━━━━━ Records provided

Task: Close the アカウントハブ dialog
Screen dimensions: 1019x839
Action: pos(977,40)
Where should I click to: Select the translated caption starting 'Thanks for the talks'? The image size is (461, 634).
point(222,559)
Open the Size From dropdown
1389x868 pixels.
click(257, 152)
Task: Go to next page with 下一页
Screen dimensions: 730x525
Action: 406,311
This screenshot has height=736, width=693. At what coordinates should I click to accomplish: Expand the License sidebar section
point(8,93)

━━━━━━━━━━

:: Task objective ::
Please copy word for word everything in the entries above, from the line containing "Open the Size From dropdown" down to the last entry, including both ends.

:: Answer for this exercise ::
Open the Size From dropdown
1389x868 pixels.
click(257, 152)
Task: Go to next page with 下一页
Screen dimensions: 730x525
Action: 406,311
This screenshot has height=736, width=693. At what coordinates should I click to accomplish: Expand the License sidebar section
point(8,93)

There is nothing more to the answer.